### WHAT YOU HAVE TO DO
Among the records that follow, how many lines include the string "word"? Only the number is wanted.

### DATA FOR THE TASK
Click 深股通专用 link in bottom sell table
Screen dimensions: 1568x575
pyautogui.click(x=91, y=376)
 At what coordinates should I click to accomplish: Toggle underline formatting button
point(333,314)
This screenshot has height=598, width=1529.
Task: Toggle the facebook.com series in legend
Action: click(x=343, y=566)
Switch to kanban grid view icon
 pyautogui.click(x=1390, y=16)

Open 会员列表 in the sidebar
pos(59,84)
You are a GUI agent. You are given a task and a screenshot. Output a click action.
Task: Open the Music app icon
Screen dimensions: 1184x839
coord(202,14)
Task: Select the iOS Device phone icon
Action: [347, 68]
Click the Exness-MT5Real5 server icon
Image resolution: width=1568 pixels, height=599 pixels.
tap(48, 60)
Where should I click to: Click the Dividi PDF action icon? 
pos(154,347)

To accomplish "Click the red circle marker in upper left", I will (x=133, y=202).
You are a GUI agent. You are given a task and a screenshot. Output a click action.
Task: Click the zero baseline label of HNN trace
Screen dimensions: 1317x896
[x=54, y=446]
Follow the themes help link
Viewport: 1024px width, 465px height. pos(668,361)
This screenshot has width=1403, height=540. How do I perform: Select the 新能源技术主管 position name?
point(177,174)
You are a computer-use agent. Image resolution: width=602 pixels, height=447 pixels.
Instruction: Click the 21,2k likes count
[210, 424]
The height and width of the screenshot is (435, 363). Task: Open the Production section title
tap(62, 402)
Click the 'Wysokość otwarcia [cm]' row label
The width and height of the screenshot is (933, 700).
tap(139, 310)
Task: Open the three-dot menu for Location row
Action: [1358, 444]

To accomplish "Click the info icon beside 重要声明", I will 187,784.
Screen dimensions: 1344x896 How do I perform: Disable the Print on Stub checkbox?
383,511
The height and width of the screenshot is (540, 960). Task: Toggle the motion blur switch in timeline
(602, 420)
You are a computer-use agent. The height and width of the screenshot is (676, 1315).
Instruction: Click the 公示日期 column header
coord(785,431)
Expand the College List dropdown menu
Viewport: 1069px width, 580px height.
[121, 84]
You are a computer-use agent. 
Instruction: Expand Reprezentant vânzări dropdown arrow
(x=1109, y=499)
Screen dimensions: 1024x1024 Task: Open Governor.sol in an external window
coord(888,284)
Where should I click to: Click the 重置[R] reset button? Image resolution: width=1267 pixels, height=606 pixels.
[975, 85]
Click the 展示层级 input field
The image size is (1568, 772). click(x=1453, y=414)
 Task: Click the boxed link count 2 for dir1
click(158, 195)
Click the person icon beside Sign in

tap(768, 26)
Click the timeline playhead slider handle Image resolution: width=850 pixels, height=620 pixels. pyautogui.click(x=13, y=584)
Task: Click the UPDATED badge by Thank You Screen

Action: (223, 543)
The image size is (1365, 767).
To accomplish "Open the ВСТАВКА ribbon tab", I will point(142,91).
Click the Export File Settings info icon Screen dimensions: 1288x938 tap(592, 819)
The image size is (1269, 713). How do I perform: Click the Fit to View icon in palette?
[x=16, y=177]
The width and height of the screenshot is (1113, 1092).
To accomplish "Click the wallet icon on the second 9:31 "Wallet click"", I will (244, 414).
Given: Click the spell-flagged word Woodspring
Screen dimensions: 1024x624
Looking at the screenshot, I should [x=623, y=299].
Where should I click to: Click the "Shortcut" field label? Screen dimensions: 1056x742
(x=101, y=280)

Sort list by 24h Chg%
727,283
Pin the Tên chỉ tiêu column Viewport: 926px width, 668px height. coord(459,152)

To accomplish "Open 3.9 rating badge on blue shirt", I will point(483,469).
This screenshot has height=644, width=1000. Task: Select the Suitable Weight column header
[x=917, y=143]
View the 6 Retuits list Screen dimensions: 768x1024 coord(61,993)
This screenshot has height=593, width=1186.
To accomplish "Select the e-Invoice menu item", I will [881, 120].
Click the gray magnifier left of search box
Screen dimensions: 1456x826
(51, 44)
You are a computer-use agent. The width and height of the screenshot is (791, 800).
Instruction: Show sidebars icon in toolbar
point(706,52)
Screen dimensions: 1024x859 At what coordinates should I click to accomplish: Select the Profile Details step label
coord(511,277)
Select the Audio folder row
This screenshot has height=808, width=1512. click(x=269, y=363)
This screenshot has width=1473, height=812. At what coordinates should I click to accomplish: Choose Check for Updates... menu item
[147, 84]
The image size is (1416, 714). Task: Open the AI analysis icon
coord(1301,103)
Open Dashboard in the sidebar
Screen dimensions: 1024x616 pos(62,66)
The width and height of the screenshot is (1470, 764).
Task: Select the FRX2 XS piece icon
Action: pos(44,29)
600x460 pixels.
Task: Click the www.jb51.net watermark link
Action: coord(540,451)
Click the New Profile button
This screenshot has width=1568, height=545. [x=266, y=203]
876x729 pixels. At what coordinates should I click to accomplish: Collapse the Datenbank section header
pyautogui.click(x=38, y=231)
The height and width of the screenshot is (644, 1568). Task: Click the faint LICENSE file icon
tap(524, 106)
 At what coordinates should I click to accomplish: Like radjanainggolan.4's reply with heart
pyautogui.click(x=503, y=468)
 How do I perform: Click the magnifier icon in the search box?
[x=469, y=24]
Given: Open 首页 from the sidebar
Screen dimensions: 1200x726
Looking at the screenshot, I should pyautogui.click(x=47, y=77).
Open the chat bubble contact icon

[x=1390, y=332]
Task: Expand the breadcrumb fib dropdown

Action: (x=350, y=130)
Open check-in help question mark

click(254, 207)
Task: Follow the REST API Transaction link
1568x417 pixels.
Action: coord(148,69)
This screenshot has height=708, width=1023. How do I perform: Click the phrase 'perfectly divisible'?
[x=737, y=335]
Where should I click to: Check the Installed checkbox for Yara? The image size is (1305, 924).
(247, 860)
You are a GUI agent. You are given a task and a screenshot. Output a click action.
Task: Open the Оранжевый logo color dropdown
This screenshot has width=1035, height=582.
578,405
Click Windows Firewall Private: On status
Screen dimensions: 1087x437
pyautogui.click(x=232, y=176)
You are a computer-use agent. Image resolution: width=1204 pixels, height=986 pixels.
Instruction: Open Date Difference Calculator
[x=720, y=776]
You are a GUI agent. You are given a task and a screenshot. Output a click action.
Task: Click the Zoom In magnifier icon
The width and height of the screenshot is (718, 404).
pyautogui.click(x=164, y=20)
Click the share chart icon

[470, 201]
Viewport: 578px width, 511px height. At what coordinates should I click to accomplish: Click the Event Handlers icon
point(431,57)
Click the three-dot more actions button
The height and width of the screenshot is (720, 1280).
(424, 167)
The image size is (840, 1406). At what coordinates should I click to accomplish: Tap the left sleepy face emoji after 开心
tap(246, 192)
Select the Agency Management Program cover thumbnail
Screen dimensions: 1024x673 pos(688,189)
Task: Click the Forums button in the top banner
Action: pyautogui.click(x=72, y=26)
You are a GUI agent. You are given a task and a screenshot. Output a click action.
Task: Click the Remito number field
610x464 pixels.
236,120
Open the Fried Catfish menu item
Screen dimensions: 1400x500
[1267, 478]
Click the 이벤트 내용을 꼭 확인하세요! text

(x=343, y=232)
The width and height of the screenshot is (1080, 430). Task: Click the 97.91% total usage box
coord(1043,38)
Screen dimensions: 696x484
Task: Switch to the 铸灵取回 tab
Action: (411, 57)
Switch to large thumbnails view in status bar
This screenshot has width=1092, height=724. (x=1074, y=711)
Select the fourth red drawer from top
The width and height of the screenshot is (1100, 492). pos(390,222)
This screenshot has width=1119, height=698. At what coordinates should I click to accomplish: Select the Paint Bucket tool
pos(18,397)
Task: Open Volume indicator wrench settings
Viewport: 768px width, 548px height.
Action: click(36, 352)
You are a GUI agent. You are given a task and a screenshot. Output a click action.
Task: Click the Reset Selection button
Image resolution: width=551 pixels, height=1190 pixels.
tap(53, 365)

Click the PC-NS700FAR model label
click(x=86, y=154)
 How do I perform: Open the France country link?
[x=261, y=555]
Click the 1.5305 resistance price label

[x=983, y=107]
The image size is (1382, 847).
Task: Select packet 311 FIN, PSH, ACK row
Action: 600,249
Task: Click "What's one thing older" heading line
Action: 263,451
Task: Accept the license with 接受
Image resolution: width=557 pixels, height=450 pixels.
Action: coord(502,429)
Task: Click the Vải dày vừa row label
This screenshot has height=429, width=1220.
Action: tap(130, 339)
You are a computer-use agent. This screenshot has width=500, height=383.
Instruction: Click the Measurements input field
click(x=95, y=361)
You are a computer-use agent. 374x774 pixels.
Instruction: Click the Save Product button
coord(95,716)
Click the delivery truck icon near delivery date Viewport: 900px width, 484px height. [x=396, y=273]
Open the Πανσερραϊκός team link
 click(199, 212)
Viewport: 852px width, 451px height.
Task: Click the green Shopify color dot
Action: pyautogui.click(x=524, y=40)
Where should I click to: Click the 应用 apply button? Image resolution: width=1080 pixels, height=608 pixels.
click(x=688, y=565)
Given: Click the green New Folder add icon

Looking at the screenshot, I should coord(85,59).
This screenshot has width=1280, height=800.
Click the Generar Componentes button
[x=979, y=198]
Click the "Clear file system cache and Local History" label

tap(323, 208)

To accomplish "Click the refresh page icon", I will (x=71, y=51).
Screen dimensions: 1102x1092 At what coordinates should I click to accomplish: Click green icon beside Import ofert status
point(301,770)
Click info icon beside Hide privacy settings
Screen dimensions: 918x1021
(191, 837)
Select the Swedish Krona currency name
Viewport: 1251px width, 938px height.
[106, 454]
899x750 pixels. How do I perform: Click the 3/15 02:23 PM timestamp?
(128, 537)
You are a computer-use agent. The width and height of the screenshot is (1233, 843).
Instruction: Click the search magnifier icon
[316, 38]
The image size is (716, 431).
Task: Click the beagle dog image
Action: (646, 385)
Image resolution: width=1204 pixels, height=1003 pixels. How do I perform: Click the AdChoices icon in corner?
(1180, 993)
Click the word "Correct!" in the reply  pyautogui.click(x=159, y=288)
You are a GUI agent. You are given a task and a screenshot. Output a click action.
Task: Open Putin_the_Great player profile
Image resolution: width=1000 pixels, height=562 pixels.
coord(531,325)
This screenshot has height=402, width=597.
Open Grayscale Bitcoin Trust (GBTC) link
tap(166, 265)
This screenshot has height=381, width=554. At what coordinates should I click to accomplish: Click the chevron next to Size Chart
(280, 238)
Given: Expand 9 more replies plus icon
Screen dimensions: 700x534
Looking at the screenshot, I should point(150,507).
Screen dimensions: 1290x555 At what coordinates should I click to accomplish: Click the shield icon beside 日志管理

### ANSWER TO THE EXERCISE
2